Abstract:
Successful long term bone replacement and repair remain a challenge today. Nanotechnology
has makes it possible to alter materials’ characteristics and therefore possibly improve on the
material itself. In this study, biphasic (hydroxyapatite/β-tricalcium phosphate (HA/β-TCP))
nanobioceramic scaffolds were prepared by the electrospinning technique in order to mimic
the extracellular matrix (ECM). Scaffolds were characterised by scanning electron
microscopy (SEM) and Attentuated Total Reflectance Fourier Transform Infrared (ATRFTIR).
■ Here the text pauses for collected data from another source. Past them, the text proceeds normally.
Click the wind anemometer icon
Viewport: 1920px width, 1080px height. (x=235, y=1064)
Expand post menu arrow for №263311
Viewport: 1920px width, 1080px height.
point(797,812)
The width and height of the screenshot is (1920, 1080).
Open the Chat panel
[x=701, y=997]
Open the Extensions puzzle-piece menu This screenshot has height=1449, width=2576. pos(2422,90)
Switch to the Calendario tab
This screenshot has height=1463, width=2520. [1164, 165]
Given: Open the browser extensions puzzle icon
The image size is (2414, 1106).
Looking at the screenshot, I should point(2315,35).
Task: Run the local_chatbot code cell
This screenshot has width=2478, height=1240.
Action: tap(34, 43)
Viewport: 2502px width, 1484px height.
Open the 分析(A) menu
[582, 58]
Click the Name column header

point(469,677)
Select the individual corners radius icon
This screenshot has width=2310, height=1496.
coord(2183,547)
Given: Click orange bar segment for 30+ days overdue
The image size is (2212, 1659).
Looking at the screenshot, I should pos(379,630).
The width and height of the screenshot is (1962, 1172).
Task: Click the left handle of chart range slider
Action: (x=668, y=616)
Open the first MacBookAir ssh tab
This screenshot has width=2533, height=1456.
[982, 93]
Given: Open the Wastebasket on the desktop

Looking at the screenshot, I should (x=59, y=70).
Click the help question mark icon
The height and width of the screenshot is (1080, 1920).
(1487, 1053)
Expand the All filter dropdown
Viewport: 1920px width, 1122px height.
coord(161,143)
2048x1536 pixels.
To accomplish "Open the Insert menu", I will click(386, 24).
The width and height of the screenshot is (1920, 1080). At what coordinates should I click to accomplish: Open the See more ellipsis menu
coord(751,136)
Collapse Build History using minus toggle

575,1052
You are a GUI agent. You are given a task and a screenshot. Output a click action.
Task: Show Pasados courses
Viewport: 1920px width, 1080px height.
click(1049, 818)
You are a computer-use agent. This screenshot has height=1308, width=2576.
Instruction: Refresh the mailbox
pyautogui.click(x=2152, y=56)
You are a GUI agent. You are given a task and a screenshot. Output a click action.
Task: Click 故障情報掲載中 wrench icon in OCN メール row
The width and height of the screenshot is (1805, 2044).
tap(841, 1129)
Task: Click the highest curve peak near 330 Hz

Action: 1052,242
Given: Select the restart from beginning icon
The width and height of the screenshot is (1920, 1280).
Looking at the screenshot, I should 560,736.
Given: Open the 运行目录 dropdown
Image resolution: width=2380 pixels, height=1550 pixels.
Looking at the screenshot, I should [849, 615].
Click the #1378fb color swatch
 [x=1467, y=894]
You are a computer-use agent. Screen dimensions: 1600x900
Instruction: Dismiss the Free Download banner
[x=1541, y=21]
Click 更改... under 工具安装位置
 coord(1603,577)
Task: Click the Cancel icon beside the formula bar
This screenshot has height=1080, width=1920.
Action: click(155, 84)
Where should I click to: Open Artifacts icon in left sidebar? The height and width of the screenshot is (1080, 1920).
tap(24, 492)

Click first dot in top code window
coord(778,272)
Osteoblasts as well as monocytes that were differentiated into osteoclast-like cells,
were cultured separately on the biphasic bioceramic scaffolds for up to 6 days and the
proliferation, adhesion and cellular response were determined using lactate dehydrogenase
(LDH) cytotoxicity assay, nucleus and cytoskeleton dynamics, analysis of the cell cycle
progression, measurement of the mitochondrial membrane potential and the detection of
phosphatidylserine expression. SEM analysis of the biphasic bioceramic scaffolds revealed
nano fibers spun in a mesh-like scaffold. Results indicate that the biphasic bioceramic
electrospun scaffolds are biocompatible and have no significant negative effects on either
osteoblasts or osteoclast-like cells in vitro.